- [SELECTED PASSAGE]:
Z.ai Releases GLM-5: 744B Parameter Open-Source Powerhouse
Original: GLM-5 Officially Released View original →
Technical Specifications
GLM-5 represents a significant scaling increase from its predecessor. The model grows from 355B parameters (32B active) to 744B parameters (40B active), with pre-training data expanding from 23T to 28.5T tokens. A notable architectural addition is the integration of DeepSeek Sparse Attention (DSA), which reportedly "reduces deployment cost while preserving long-context capacity."
Performance Highlights
The model demonstrates strong capabilities across multiple evaluation frameworks:
- Academic Benchmarks: Achieves "best-in-class performance among all open-source models" in reasoning, coding, and agentic tasks
- Real-World Tasks: On CC-Bench-V2, GLM-5 significantly outperforms GLM-4.7 in frontend, backend, and long-horizon tasks
- Long-Horizon Planning: Ranks #1 among open-source models on Vending Bench 2, completing a simulated year-long business scenario with a final balance of $4,432
What Makes It Significant
Beyond scaling, GLM-5 introduces slime, described as "an asynchronous RL infrastructure that substantially improves training throughput and efficiency." This addresses a critical challenge: deploying reinforcement learning at scale for large language models.

- [MATERIAL]:

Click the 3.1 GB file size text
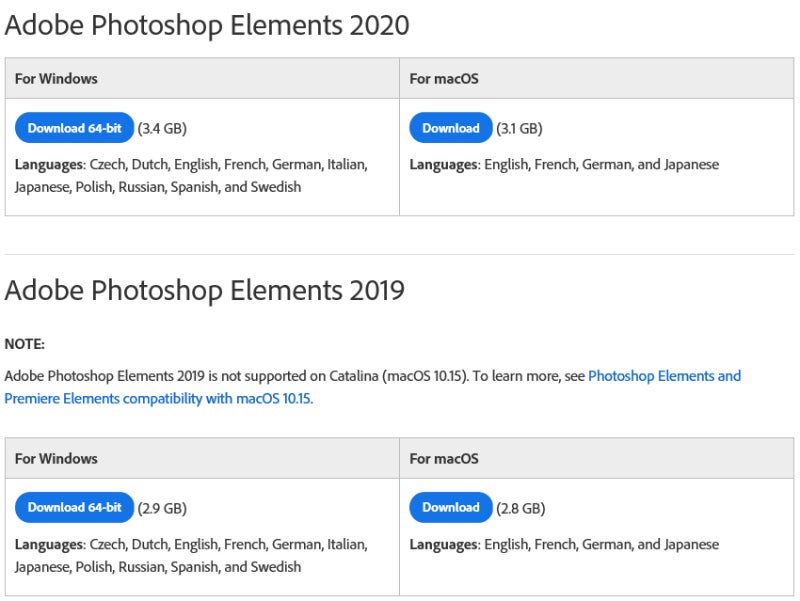Image resolution: width=800 pixels, height=601 pixels. point(520,128)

- [PROBLEM REQUIREMENTS]:
Resume the GLM-5 release article, picking up right after its last sentence.

- [ANSWER TO THE TASK]:
The model is purpose-built for "complex systems engineering and long-horizon agentic tasks," positioning it as a bridge between traditional language models and autonomous agent capabilities.
Background
The release received significant attention, scoring 730 points on Reddit's LocalLLaMA and 289 points on singularity. Z.ai openly acknowledged GPU scarcity, stating "compute is very tight."
Related Articles
r/LocalLLaMA pushed this past 900 points because it was not another score table. The hook was a local coding agent noticing and fixing its own canvas and wave-completion bugs.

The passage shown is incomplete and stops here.